To record audio for a cassette, someone would place it in a recorder and immediately prepares itself to be recorded. When they were done recording, their voice would have been converted into electrical waves and imprinted onto the magnetic tape. People could play this audio back and the recorder would take the electrical waves and convert them back into sound waves through the use of magnetic power.
Lou Ottens invented the cassette tape as a more affordable, portable way of listening to music. Before Ottens, there were larger versions of the magnetic tape that were incredibly clunky and inconvenient for everyday use. He took on the challenge of shrinking tapes when he became head of product development for Philips Technology in Belgium.
Something that I believe is cool about history, especially when it comes to technology, as tech advances it becomes more available to the people. Look at Electric Vehicles for example, when they first hit the market, like the Tesla Roadster in 2012, they were priced so only high-income citizens could buy them. As time passed, more companies would innovate and offer that technology to the human population, which people would buy because it was no longer an exclusive product.

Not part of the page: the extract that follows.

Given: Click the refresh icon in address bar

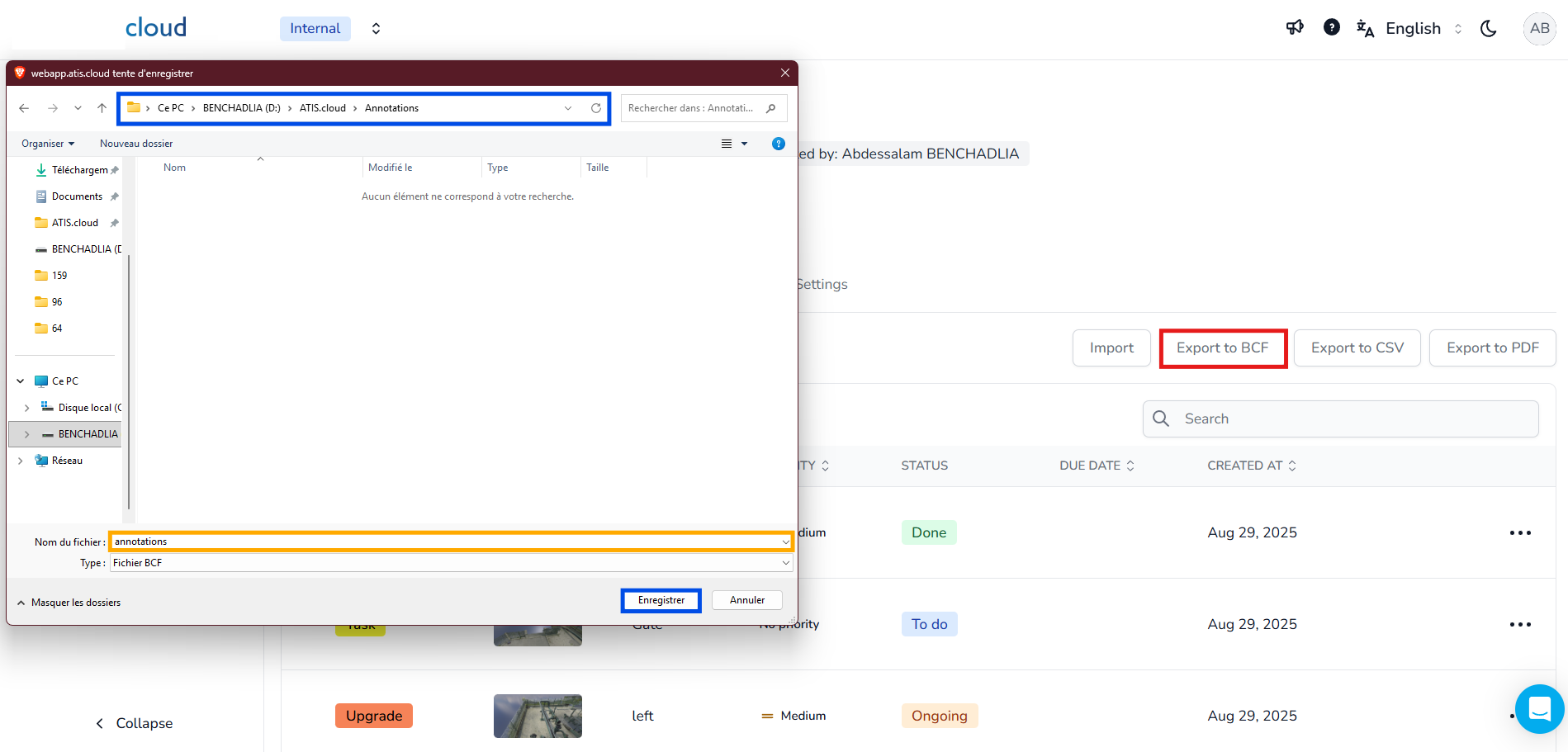Looking at the screenshot, I should coord(595,108).
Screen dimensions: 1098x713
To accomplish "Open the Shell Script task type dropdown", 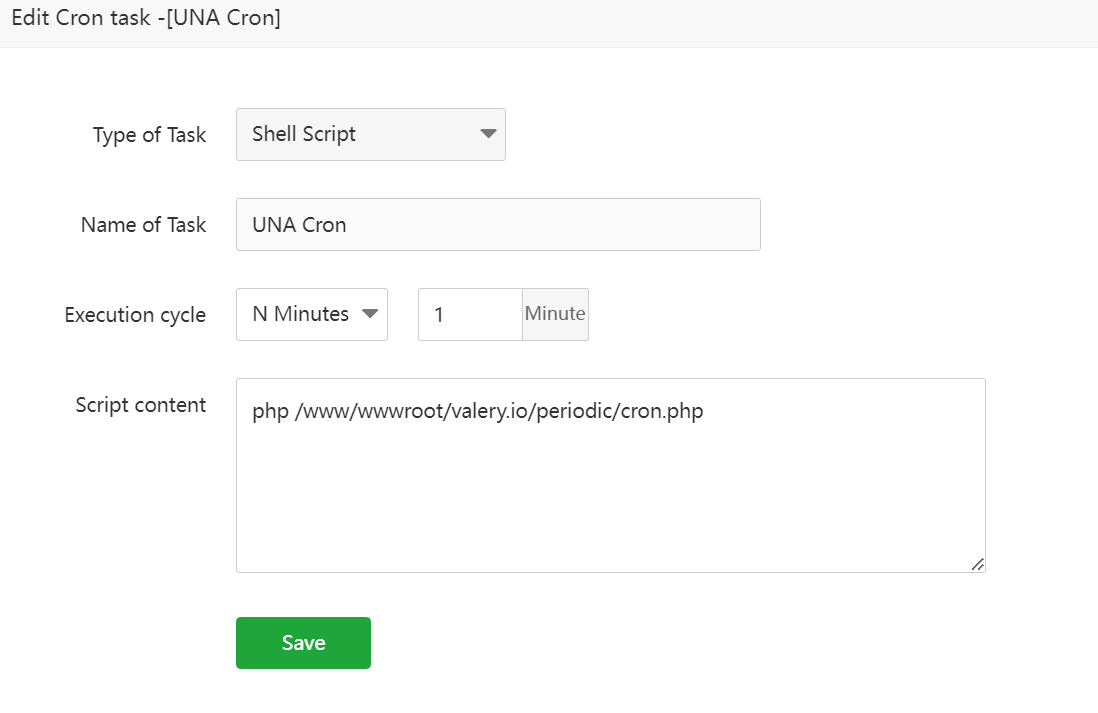I will pos(370,134).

Before Ottens, if someone wanted to record something they would have needed a recorder from Ampex. During World War Two, the Germans invented a recorder using magnetic reel tapes. The Americans found out about these recorders and started sending parts home until someone figured out how to replicate them and make them better. This recorder would drive Ottens to innovate the cassette tape.
Ottens's motivation derived from how he wanted a high-quality reel-to-reel tape without clunkiness or expansiveness. He had competition though. Phillips Technology had two teams working on the cassette. One team, the Vienna team, would manufacture the single-hole cassette. Ottens's team, the Berlin team, manufactured the two-hole cassette, which drew inspiration from a previous failed product. Phillips Tech picked the cassette tape they would mass manufacture. With the help of Sony, Phillips was able to surpass their competitors and establish the cassette worldwide. Sony basically forced Phillips to license the format of the cassette tape for free.
Ottens's dream was realized and the audio-listening industry was revolutionized because music on the go became a reality. This is comedic considering how Ottens did not design it for the music industry, but just for recording things people had said. The cassette tape inspired companies to innovate and create products like the Sony Walkman & the Boombox. I believe that the cassette tape prompted these inventions, and these inventions walked so that wireless headphones and Bluetooth speakers could run.The Sony Walkman was pivotal in that sense because it overtook vinyl records. The records were still preferred for home use, but the Walkman sold better because it could be used in more situations despite how it was more expensive. Another pro to the cassette tapes would be that they could play up to three hours of music or radio.
The cassette tape was also revolutionary because it made recording things simple & easy, yet it carried emotional weight through how it could carry a familiar face's voice. In 1967, Phillips Technology invented the Typ EL 3302, a recorder allowing anyone to record audio onto blank cassette tapes. This created an emotional appeal because anyone's voice could be recorded, which would have been extremely difficult to do prior unless you had the money for it.
The cassette tape would be overtaken by the CD player. CD players had the same benefits as cassette tapes by being portable. It was a slow process to get music & audio tracks onto CD players, but it was possible through tech like the CD-R & CD-RW via mp3 files. A downside to the cassette tape would be that you could not just download an mp3 file like you could with a CD disk. Someone could also buy CDs in mass whereas cassette tapes would be more expensive and not as space efficient.